"Now, what was it?" he asked, lightly touching the young girl's cheek when they had passed beyond the hearing of Constance's two demure little companions. "Homesick, my lass?"
"Heartsick, rather, Captain Myles," said Constance, with a sob. "Mistress Hopkins hates me!"
"Oh, fie, Connie, how could she?" asked the captain, lightly, but he scowled angrily. There was much sympathy between him and Stephen Hopkins, neither of whom agreed with the extreme severity of most of the pilgrims; they both had seen the world and looked at life from their wider experience.
Captain Standish knew that Giles's and Constance's mother had been the daughter of an old and honourable family, with all the fine qualities of mind and soul that should be the inheritance of gentle breeding. He knew how it had come about that Stephen Hopkins had married a second time a woman greatly her inferior, whose jealousy of the first wife's children saddened their young lives and made his own course hard and unpleasant. Prone to speak his mind and fond of Giles and Constance, the impetuous captain often found it hard to keep his tongue between his teeth when Dame Eliza indulged in her favourite game of badgering, persecuting her stepchildren. Now, when he said: "Fie, how could she?" Constance looked up at him with a forlorn smile. She knew the captain was quite aware that her stepmother could, and did dislike her, and she caught the anger in his voice.
"How could she not, dear Captain Myles?" she asked. Then, with her pent-up feeling overmastering her, she burst out sobbing.
"Oh, you know she hates, she hates me, Captain!" she cried. "Nothing I can do is pleasing to her. I take care of Damaris—sure I love my little sister, and do not remember the half that is not my sister in her! And I wait on Mistress Hopkins, and sew, and do her bidding, and I do not answer her cruel taunts, nor do I go to my father complaining; but she hates me. Is it fair? Could I help it that my father loved my own mother, and married her, and that she was a lovely and accomplished lady?"
"Do you want to help it, if by helping you mean altering, Connie?" asked Captain Myles, with a twinkle. "No, child, you surely cannot help all these things which come by no will of yours, but by the will of God. And I am your witness that you are ever patient and dutiful. Bear as best you can, sweet Constantia, and by and by the wrong will become right, as right in the end is ever strongest. I cannot endure to see your young eyes wet with tears called out by unkindness. There is enough and to spare of hard matters to endure for all of us on this adventure not to add to it what is not only unnecessary, but unjust. Cheer up, Con, my lass! It's a long lane—in England!—that has no turning, and it's a long voyage on the seas that ends in no safe harbour! And do you know, Connie girl, that there's soon to be a turn in this bright weather? There's a feeling of change and threatening in this soft wind."
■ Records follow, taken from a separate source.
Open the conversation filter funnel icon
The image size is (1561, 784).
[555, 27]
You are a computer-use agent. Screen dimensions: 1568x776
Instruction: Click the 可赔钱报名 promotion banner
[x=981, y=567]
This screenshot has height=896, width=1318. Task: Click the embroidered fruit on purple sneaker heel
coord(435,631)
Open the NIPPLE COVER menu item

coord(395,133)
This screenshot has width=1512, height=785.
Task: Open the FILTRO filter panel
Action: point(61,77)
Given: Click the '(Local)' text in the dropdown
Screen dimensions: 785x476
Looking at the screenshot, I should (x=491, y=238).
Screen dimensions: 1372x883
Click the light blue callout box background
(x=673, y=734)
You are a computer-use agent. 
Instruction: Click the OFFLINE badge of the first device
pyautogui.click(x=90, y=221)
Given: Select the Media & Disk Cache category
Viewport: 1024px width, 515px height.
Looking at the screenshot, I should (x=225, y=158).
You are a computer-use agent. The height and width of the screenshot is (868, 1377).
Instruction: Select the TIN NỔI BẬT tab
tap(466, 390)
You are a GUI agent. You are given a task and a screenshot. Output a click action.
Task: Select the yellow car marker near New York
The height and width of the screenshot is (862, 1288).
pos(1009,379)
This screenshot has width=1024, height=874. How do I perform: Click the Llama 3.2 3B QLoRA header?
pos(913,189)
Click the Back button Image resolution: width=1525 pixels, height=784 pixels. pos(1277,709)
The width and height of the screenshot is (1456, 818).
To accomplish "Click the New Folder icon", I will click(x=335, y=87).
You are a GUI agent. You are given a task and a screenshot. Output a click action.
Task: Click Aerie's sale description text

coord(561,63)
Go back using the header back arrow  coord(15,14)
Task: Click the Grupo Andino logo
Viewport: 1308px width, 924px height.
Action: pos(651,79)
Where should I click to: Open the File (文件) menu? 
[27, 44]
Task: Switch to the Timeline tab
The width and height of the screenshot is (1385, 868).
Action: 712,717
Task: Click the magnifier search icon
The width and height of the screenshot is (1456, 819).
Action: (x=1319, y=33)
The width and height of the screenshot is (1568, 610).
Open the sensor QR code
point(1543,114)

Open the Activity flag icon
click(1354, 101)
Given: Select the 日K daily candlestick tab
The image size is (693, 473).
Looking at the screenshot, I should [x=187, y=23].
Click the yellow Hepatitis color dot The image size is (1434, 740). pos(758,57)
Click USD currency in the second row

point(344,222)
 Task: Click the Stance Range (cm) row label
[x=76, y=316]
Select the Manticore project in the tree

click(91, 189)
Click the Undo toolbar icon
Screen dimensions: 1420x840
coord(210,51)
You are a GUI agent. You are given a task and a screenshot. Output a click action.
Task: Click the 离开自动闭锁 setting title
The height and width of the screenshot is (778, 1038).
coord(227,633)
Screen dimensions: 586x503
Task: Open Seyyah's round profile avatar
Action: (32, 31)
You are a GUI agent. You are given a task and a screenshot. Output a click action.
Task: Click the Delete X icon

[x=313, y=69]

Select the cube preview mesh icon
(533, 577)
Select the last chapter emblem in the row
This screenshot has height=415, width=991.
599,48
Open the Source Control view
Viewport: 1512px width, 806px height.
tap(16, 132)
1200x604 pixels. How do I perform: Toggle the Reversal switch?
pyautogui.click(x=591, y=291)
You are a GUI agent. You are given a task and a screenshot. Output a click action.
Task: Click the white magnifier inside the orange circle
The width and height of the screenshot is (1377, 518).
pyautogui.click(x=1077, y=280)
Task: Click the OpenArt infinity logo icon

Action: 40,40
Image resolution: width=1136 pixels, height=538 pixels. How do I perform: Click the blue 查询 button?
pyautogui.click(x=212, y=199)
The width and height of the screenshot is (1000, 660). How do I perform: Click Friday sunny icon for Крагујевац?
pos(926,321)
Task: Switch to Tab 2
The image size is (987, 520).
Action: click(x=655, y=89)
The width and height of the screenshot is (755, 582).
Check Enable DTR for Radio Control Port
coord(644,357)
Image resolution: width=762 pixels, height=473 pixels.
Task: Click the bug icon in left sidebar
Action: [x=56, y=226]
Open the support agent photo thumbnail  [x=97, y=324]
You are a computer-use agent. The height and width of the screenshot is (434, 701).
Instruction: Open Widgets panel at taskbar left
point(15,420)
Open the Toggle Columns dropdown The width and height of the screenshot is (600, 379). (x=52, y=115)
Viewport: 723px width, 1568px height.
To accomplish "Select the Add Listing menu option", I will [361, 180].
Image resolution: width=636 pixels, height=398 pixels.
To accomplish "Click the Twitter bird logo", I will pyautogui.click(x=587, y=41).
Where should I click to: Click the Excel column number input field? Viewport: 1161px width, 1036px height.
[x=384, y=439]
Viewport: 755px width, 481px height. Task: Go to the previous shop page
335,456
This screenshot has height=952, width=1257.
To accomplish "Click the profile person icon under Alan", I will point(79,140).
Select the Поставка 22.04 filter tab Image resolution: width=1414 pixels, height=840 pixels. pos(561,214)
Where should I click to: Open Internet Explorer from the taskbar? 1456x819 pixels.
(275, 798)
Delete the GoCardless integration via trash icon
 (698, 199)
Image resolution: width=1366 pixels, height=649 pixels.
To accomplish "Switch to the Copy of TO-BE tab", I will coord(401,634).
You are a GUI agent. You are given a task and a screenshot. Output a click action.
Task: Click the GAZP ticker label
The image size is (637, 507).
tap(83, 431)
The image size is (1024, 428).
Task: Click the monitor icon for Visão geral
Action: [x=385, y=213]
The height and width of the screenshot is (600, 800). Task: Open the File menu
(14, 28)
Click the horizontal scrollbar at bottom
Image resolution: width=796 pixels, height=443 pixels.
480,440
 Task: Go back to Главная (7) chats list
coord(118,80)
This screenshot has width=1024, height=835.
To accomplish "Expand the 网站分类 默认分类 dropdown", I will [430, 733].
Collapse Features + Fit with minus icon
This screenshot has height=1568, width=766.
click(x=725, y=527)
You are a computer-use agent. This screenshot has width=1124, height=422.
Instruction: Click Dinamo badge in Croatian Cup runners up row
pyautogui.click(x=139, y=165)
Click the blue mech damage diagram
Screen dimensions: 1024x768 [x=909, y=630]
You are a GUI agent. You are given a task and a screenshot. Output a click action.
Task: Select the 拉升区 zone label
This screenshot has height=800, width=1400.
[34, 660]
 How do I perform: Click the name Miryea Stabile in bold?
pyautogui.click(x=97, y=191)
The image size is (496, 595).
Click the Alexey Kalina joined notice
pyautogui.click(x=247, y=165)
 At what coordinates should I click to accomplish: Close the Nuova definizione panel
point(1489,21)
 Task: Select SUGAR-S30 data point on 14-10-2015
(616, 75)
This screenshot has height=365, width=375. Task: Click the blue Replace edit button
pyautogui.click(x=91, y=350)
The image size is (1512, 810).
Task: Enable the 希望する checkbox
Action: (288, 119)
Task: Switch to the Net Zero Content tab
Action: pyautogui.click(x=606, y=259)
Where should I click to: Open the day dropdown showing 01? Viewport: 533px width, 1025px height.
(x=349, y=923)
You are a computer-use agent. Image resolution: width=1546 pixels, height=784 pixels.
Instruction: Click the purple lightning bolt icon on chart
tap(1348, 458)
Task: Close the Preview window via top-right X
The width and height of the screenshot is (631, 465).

Constance wiped her eyes and smiled, knowing that the captain wished to lead her into other themes than her own troubles, the discussion of which was, after all, useless.
"I don't know about the weather, except the weather I'm having," she said. "Ah, I don't want it to storm, not on the mid-seas, Captain Myles."
"Aye, but it's the mid-seas of the year, Connie, when the days and nights are one in length, and at that time old wise men say a storm is usually forthcoming. We'll weather it, never fear! If we are bearing westward a great hope and mission as we all believe—not I in precisely the same fashion as these stricter saints, but in my own way no less—then we are sure to reach our goal, my dear," said the captain cheerfully.